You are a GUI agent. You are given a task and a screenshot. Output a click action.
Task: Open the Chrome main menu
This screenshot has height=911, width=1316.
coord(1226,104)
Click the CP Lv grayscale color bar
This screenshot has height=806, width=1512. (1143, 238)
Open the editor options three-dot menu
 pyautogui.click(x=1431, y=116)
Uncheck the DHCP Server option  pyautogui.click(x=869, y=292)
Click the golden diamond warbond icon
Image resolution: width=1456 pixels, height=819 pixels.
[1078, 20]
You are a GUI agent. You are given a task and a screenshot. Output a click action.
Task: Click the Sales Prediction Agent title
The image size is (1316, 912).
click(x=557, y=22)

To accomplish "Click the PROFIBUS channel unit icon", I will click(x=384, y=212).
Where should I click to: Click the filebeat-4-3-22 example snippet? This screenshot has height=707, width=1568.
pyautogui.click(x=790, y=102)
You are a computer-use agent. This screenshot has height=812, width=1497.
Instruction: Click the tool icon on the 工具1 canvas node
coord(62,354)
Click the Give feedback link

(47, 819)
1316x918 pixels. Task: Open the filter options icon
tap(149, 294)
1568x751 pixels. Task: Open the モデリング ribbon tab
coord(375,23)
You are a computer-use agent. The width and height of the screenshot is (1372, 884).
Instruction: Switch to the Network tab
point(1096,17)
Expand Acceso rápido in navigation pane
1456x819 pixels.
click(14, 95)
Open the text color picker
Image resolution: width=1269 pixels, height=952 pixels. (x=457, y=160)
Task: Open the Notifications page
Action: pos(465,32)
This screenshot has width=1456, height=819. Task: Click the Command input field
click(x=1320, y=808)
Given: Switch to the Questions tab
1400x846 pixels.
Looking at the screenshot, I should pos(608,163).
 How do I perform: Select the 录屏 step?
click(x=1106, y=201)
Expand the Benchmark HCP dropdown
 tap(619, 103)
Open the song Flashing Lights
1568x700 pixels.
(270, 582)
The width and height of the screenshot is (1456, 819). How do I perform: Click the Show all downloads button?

- Your goal
A word-for-word copy of the lines from the one with "How do I perform: Select the 录屏 step?" through the end of the listing is what should be returned.

- Answer to the exercise
 How do I perform: Select the 录屏 step?
click(x=1106, y=201)
Expand the Benchmark HCP dropdown
 tap(619, 103)
Open the song Flashing Lights
1568x700 pixels.
(270, 582)
The width and height of the screenshot is (1456, 819). How do I perform: Click the Show all downloads button?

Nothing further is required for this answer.